Background: It is believed that pituitary carcinoma is a rare disorder and arise from the transformation of benign invasive macroadenomas, and the process of this transformation takes place slowly.
Case presentation: A 51-year-old man presented with the clinical features of Cushing syndrome and walking impairment who was diagnosed with metastatic corticotroph pituitary carcinoma to the spine region, 6 years after the initial resection of a primary invasive pituitary adenoma.
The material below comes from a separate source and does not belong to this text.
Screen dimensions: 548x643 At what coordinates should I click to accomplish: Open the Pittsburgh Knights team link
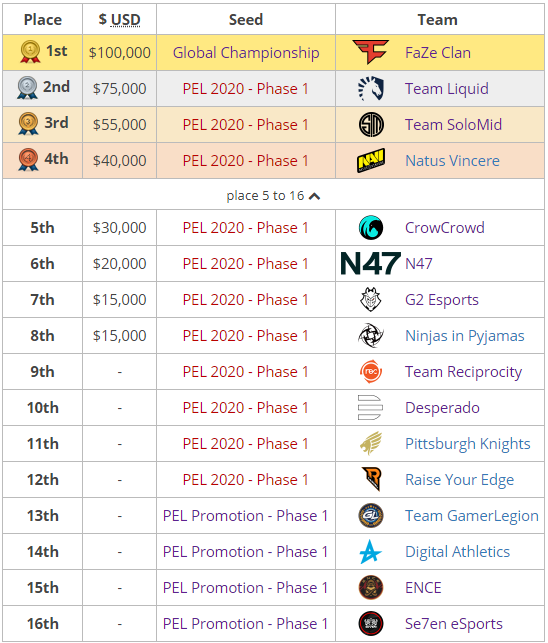(x=468, y=444)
He made a visit to neurosurgery and endocrinology clinic with the chief complaint of weight gain, facial and extremities swelling, paresthesia, weakness, motion and speaking impairments, and HTN which all appeared through the last 1 year; hormonal laboratory tests showed urine free cortisol (UFC) 197.8 and 367. 30 ug/24hrs (36-137), cortisol 8 am after 1 mg overnight dexamethasone test 375 ng/mL (50-250) and ACTH 59 pg/mL. MRI study revealed a mass in the brainstem with the compression effect on spinal region, pituitary imagine does not differ from the last MRI. He underwent a neurosurgery for spinal mass resection, which was successful and the total mass was resected. After surgery, the patient's condition became better.
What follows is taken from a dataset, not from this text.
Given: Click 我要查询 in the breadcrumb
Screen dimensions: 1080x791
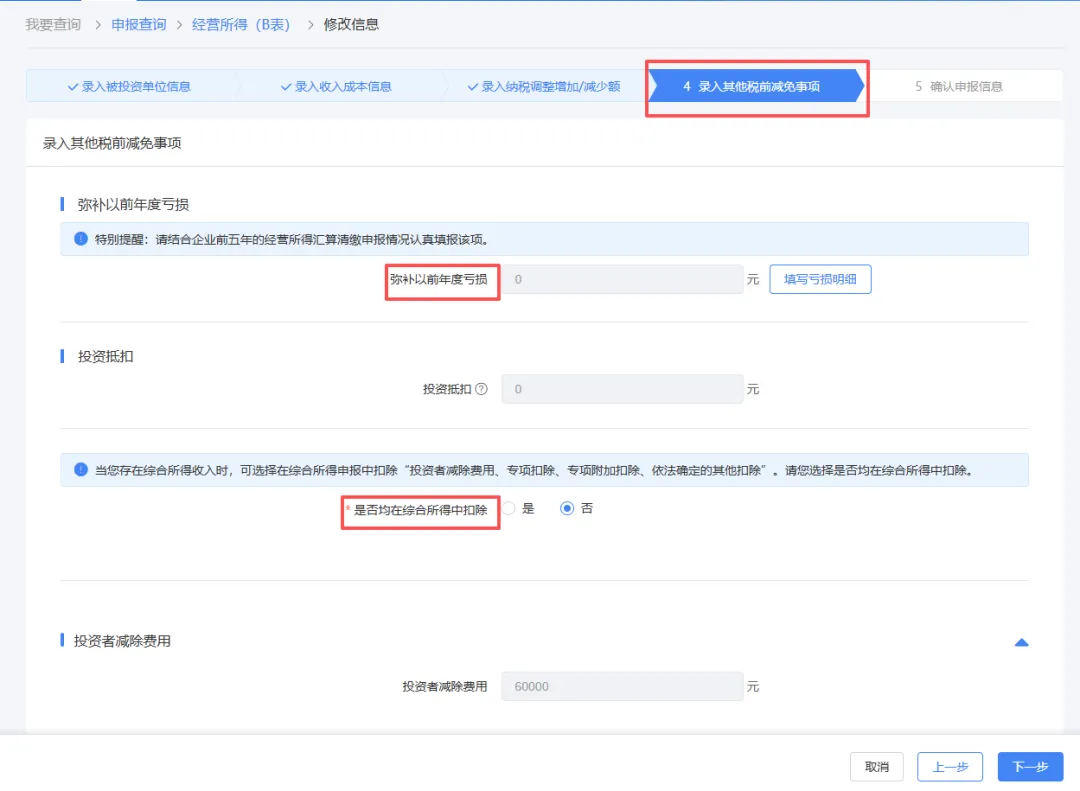Looking at the screenshot, I should [53, 24].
Conclusion: Pituitary carcinoma is a rare entity impossible to recognize as a primary tumor because its diagnosis by definition requires the presence of metastasis. Clinical awareness of the rare possibility for aggressive adenomas will progress, to metastasize is essential to appropriately monitor patients for possible early detection and treatment of pituitary carcinoma.
Keywords: Cushing syndrome; Pituitary carcinoma; Tumor invasion.